Ноги в конце концов приведут его, я полагаю, к окну, через которое в зал вливается свет (возможно, сквозь шторы). Он остановится там, устремит взгляд наружу.

— Сколько там еще безграмотных взрослых, босоногих детей, нищих, которым не избежать голодной смерти, мелких фермеров, остающихся со своим дрянным клочком земли один на один, без семьи, без орудий, сколько безработных, бегущих во Францию целыми пароходами. И наряду с этим — сколько брошенных колонистами обширных, богатых владений, из которых мы не в состоянии извлечь сколько-нибудь существенную пользу ввиду недостатка людей и знаний, сколько нефтяных скважин, львиная доля доходов от которых достается иностранным компаниям. Все это даже не поддается точной оценке. И тем не менее нужно, чтобы одни получили возможность пойти в школу, а для других перестали существовать запретные земли и профессии — для тех самых мужчин, которые, если им и у давалось найти работу, трудились не иначе как чернорабочими, и женщин, которые раньше могли рассчитывать только на место служанки, но которые со временем могут стать секретарями или учительницами не хуже кого бы то ни было. И этим они будут обязаны Революции — нам, и только нам, оказавшимся способными подготовить и построить для них это будущее. И сами они станут лучшим оплотом против беспорядка и нищеты.

Созерцая в окне что-то далекое, он будет стоять ко мне почти спиной — его силуэт будет вырисовываться на освещенном фоне.

Но не сейчас, позже. Это будет в следующий раз.

Он наверняка скажет:

— Они будут творением наших рук, эти мужчины и женщины, которым предстоит жить настоящими людьми. Творением наших рук.

Безымянный говорит:

Мы взбираемся вверх по желтой тропе — потоку пыли в берегах красноватой земли.

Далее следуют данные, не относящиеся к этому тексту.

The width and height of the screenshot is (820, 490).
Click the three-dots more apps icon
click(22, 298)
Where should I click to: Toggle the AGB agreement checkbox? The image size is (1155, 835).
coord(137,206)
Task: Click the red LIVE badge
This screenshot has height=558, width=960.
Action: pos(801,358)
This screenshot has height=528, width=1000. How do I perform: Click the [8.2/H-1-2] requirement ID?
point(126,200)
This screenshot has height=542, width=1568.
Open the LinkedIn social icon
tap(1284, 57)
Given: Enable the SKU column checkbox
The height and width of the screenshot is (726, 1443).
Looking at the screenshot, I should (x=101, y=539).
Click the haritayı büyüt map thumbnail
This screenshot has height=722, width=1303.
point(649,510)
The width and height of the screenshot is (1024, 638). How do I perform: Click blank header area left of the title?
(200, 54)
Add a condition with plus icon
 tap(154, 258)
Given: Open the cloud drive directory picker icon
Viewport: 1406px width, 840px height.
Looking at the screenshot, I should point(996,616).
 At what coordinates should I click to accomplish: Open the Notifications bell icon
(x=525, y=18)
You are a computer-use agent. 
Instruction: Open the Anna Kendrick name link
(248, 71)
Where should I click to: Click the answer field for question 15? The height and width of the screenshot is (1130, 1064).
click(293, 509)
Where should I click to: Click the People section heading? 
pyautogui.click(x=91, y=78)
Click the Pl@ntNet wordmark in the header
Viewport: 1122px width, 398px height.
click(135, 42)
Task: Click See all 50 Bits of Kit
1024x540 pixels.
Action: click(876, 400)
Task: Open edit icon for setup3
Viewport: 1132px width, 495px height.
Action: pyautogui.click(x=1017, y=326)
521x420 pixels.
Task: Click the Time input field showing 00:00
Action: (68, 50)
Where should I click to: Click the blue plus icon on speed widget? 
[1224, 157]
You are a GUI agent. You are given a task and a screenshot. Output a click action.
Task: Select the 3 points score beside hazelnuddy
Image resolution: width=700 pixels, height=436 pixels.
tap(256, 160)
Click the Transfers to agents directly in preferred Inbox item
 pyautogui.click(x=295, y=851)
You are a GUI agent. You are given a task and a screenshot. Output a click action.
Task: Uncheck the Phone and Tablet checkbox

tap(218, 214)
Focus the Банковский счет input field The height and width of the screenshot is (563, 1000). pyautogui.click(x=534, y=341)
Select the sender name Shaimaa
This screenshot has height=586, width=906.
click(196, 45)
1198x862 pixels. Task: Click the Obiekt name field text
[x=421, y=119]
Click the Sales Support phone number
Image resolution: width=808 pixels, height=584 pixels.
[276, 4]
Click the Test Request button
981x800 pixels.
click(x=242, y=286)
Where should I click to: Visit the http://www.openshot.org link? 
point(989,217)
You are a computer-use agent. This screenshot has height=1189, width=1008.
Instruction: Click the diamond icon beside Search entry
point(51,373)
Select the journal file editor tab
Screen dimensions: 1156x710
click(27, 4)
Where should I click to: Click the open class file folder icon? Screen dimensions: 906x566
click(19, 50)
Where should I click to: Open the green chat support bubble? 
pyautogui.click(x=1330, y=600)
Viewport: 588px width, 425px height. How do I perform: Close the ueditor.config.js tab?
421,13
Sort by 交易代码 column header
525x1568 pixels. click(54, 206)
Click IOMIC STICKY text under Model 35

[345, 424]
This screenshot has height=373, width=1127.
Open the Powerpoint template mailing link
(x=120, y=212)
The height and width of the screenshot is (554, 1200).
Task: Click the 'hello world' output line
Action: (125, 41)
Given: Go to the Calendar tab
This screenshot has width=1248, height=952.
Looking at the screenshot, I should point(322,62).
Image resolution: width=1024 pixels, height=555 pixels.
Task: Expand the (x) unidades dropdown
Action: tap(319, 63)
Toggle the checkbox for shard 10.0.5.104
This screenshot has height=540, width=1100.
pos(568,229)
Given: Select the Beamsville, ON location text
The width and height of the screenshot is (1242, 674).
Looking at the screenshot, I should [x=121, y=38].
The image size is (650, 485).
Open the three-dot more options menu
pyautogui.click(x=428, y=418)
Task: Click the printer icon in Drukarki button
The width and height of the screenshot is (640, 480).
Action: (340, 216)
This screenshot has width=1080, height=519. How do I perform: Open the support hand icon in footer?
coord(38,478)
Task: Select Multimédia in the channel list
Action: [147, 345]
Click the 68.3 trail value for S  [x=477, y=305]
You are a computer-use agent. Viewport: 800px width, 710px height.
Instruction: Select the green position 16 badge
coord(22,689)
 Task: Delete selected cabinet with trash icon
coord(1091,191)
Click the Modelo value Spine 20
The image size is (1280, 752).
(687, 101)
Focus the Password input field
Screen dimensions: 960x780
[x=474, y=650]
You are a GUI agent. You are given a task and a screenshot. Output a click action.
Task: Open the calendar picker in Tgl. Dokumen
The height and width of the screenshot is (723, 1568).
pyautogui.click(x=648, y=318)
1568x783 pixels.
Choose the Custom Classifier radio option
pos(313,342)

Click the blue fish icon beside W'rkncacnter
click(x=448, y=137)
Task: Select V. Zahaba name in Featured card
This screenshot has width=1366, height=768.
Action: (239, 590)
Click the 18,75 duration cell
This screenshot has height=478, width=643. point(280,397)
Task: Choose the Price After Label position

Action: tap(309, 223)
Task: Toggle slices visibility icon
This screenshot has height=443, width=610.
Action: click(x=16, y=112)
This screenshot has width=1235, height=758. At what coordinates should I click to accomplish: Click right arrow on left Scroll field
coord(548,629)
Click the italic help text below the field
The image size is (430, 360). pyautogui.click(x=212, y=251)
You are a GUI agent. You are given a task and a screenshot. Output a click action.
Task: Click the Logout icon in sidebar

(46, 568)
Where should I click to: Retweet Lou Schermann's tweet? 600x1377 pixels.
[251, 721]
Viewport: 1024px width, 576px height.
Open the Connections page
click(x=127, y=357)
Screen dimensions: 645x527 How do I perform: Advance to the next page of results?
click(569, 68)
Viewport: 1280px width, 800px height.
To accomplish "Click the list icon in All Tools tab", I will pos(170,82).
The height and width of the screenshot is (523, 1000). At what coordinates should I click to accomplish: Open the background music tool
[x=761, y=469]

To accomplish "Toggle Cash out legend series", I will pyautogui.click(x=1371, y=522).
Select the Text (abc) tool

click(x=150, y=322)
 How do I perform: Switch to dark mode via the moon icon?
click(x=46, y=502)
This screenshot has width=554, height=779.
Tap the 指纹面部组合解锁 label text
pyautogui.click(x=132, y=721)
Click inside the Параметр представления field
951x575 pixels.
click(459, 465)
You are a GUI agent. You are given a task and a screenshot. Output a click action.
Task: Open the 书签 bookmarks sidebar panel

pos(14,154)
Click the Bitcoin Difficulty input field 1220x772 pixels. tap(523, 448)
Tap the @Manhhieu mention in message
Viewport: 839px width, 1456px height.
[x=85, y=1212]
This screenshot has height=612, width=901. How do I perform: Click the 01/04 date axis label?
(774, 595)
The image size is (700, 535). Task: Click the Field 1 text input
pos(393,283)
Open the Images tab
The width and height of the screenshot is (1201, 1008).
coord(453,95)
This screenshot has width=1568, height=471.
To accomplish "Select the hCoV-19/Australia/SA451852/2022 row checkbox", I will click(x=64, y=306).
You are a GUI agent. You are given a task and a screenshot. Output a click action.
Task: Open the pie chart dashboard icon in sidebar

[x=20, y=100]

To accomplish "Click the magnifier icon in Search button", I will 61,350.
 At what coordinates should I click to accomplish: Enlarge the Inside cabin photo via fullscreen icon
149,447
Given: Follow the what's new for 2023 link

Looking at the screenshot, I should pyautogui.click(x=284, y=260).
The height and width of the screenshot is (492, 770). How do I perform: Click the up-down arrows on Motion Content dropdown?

Окруженные тишиной, мы одолеваем подъем и оказываемся над руслом вади, похожим на каньон. Никаких признаков жилья. Я один из нищенствующих братьев, у меня нет имени. Дорога, перевалив через край каньона, ныряет вниз.

Наш брат Хаким Маджар подбадривает нас. Мы кубарем скатываемся по склону. Невозможно представить себе, чтобы здесь проехал наш грузовик или вообще что бы то ни было на колесах.

Внизу меж огромных овальных глыб песчаника течет ручеек. Прозрачный, он змеится под сенью мастиковых деревьев. Перешагнув через него, мы с великим трудом карабкаемся по противоположному склону, который, похоже, падает с самого неба. Я один из нищенствующих братьев.

Но вот мы и наверху. Подталкивая и поддерживая один другого, мы наконец взбираемся. От рук здесь больше проку, чем от ног.

По эту сторону нас ждет плато, огражденное отвесными скалами. Оно упрямо шлет свои застывшие волны на безнадежный приступ. Я один из нищенствующих братьев.

Я оборачиваюсь. Удивленным взглядом обозреваю ощетинившиеся пиками пространства, которые тянутся до самого горизонта, И еще дальше. Белые зыбкие ошметки равнины сливаются с этим бледным светящимся горизонтом. Я один из нищенствующих братьев, о которых ничего не следует знать.